▶ [Passage to read]
|KANSAS COLLECTION BOOKS|
This young and prosperous city was platted in August, 1879, and occupies part of the east half of Section 28, and west half of Section 27, Township 6 south, Range 11 west. The original proprietors were John A. Beal and A. Z. Blunt. The idea of making a town at this point sprang into existence at once when the Central Branch railroad concluded to make this track of land the place where the road should fork and pursue its westward course up each branch of the Solomon river. Pennington Ray was one of the first settlers on the river just south of the city. (See county history).
The railroad company made this place the end of the division, located and built a six stall round house, and commenced the erection of a repair shop, which at present employs about twenty men, and in December, 1879, Judge Joel Holt, after considering a petition of the citizens for the purpose of establishing a city government, ordered an election December 30, 1872, which resulted in the election of the following municipal officers:- Mayor, J. B. Craney; Councilmen, G. W. Howell, J. E. Kentzel, L. F. Pennington, O. Denton and John Parish; Clerk, J. G. Poole.
The present city government is administered by the following officers: Mayor, W. G. Harvey; Councilmen, F. P. Vorhees, F. M. Wells, D. G. Gardner, C. C. Vining, Wm. Duden; Clerk, J. G. Pool; J. P., Wm. Willford. The city grew rapidly and in August, 1880, school bonds were issued in the sum of $3,000 and a respectable two story stone school building erected; an after bond of $500 was voted for the completion of the building, which is now one of the best in the county. The present school board is S. A. Getty, Director; E. M. Jones, Clerk; and John Henricks, Treasurer. The teacher is Charles Hahn, with Laura Bradley, Assistant. The first school held in this township was at the house of Z. C. Young, one mile east of Downs, in the winter of 1871 and 1872, and was taught by Smith R. Young.
The Press. - On the 9th day of February, 1880, Thomas G. Nicklin commenced the publication of the Downs Times. Mr. Nicklin is a newspaper man in all that the term implies. He made the Times a success from the start, printed it handsomely, edited it ably, and made it a home production of merit, as well as a financial success. Mr. Nicklin came to Kansas from Pennsylvania, where he had been taught "the art of preservative," and in Kansas is now making his way. At present he is the editor and sole owner of the Salina Herald, a note of which will appear in the recorded history of Salina. May 25, George Dougherty, of the Osborne County Key, bought the Times, and has since carried it successfully along. Mr. Dougherty is a young man of ambition and industry, who came here from Illinois. His first business venture was at Glen Elder, in the county east of this, where he printed a weekly newspaper on a press of his own invention. Mr. Dougherty is now by his hard work and easily applied talent, fast working to the front.

▶ [Recorded information]
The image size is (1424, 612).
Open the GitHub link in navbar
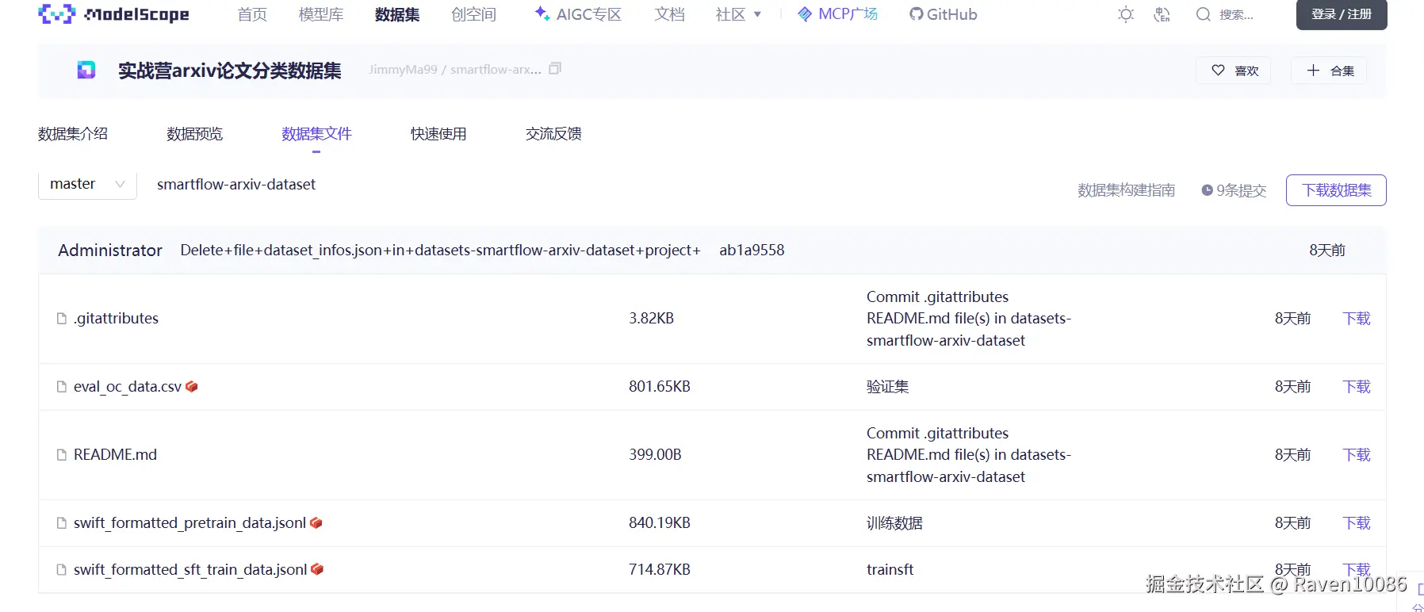click(944, 14)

▶ [Requirement 1] Please write down the passage on Downs from "The present city" to "Smith R. Young.".
▶ [Requirement 2] Summarize the passage on Downs in two sentences.
The data has nothing to do with the passage on Downs.

▶ [Correct result 1]
The present city government is administered by the following officers: Mayor, W. G. Harvey; Councilmen, F. P. Vorhees, F. M. Wells, D. G. Gardner, C. C. Vining, Wm. Duden; Clerk, J. G. Pool; J. P., Wm. Willford. The city grew rapidly and in August, 1880, school bonds were issued in the sum of $3,000 and a respectable two story stone school building erected; an after bond of $500 was voted for the completion of the building, which is now one of the best in the county. The present school board is S. A. Getty, Director; E. M. Jones, Clerk; and John Henricks, Treasurer. The teacher is Charles Hahn, with Laura Bradley, Assistant. The first school held in this township was at the house of Z. C. Young, one mile east of Downs, in the winter of 1871 and 1872, and was taught by Smith R. Young.

▶ [Correct result 2] Downs was platted in August 1879 where the Central Branch railroad chose to fork, and the railroad made it the end of a division with a round house and a repair shop. The city elected a municipal government, issued bonds for a two-story stone school, and gained a newspaper, the Downs Times, which Thomas G. Nicklin started in February 1880 and George Dougherty later bought.